Raw records >>
****************************************

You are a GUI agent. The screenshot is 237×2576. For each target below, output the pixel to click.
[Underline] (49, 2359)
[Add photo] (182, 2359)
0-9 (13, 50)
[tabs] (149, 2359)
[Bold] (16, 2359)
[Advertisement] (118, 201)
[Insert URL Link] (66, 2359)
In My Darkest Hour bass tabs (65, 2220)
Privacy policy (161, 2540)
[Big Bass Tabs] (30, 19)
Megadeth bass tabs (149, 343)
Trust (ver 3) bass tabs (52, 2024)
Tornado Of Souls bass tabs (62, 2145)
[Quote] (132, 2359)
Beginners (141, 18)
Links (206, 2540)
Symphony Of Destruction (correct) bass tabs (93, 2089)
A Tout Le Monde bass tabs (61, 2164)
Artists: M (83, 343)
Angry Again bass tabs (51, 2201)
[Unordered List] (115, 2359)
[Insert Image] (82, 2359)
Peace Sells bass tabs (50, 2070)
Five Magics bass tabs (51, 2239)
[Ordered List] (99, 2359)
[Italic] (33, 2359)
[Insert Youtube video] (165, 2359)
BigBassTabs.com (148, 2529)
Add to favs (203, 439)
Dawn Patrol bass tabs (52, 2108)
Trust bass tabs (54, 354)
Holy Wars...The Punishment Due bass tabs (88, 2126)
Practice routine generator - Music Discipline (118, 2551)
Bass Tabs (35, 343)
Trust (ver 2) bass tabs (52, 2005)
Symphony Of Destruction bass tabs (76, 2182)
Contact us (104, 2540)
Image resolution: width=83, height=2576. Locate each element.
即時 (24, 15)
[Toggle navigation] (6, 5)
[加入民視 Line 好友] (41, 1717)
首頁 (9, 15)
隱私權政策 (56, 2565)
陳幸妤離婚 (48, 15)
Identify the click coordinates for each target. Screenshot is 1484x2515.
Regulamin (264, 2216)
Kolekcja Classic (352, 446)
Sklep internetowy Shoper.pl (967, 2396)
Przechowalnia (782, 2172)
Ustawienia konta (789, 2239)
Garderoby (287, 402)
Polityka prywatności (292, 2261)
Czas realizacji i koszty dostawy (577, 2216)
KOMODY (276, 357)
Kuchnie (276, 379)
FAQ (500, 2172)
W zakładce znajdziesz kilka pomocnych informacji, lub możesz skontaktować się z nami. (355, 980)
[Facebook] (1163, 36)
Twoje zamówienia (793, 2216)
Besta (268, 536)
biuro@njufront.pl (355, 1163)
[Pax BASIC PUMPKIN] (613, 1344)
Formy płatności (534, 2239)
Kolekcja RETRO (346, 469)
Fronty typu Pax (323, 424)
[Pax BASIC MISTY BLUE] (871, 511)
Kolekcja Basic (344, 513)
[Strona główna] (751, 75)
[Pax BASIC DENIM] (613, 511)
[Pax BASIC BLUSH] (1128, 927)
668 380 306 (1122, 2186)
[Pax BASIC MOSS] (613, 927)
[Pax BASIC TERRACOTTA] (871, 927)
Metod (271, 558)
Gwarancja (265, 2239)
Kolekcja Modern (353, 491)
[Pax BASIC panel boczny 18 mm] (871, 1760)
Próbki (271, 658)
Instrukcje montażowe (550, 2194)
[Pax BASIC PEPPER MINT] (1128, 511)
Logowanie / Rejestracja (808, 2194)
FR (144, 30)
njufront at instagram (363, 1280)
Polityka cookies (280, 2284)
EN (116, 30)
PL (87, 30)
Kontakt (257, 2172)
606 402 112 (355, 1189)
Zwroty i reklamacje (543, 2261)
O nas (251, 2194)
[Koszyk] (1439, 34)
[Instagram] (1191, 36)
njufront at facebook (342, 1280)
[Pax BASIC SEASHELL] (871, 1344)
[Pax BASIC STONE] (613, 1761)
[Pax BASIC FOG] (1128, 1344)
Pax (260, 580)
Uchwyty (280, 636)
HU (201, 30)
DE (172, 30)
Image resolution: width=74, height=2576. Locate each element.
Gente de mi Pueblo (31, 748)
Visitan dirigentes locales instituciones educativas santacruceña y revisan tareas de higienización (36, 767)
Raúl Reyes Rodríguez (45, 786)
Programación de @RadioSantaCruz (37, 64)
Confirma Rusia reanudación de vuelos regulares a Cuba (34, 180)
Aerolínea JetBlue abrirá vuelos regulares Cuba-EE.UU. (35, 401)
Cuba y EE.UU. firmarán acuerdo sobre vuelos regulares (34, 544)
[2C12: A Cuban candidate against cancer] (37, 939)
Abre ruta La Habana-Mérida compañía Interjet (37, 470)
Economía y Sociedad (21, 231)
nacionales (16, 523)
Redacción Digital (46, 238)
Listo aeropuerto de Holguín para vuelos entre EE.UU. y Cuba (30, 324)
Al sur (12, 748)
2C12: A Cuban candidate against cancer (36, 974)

****************************************

REQUIREMENT >> Rewrite as a numbered list the part of the rows above that opens with the row containing "Beginners (141, 18)" and closes with the row containing "Polityka prywatności (292, 2261)", both included, omitting any blank lines.

FINISHED EXERCISE >>
1. Beginners (141, 18)
2. Links (206, 2540)
3. Symphony Of Destruction (correct) bass tabs (93, 2089)
4. A Tout Le Monde bass tabs (61, 2164)
5. Artists: M (83, 343)
6. Angry Again bass tabs (51, 2201)
7. [Unordered List] (115, 2359)
8. [Insert Image] (82, 2359)
9. Peace Sells bass tabs (50, 2070)
10. Five Magics bass tabs (51, 2239)
11. [Ordered List] (99, 2359)
12. [Italic] (33, 2359)
13. [Insert Youtube video] (165, 2359)
14. BigBassTabs.com (148, 2529)
15. Add to favs (203, 439)
16. Dawn Patrol bass tabs (52, 2108)
17. Trust bass tabs (54, 354)
18. Holy Wars...The Punishment Due bass tabs (88, 2126)
19. Practice routine generator - Music Discipline (118, 2551)
20. Bass Tabs (35, 343)
21. Trust (ver 2) bass tabs (52, 2005)
22. Symphony Of Destruction bass tabs (76, 2182)
23. Contact us (104, 2540)
24. Image resolution: width=83, height=2576. Locate each element.
25. 即時 (24, 15)
26. [Toggle navigation] (6, 5)
27. [加入民視 Line 好友] (41, 1717)
28. 首頁 (9, 15)
29. 隱私權政策 (56, 2565)
30. 陳幸妤離婚 (48, 15)
31. Identify the click coordinates for each target. Screenshot is 1484x2515.
32. Regulamin (264, 2216)
33. Kolekcja Classic (352, 446)
34. Sklep internetowy Shoper.pl (967, 2396)
35. Przechowalnia (782, 2172)
36. Ustawienia konta (789, 2239)
37. Garderoby (287, 402)
38. Polityka prywatności (292, 2261)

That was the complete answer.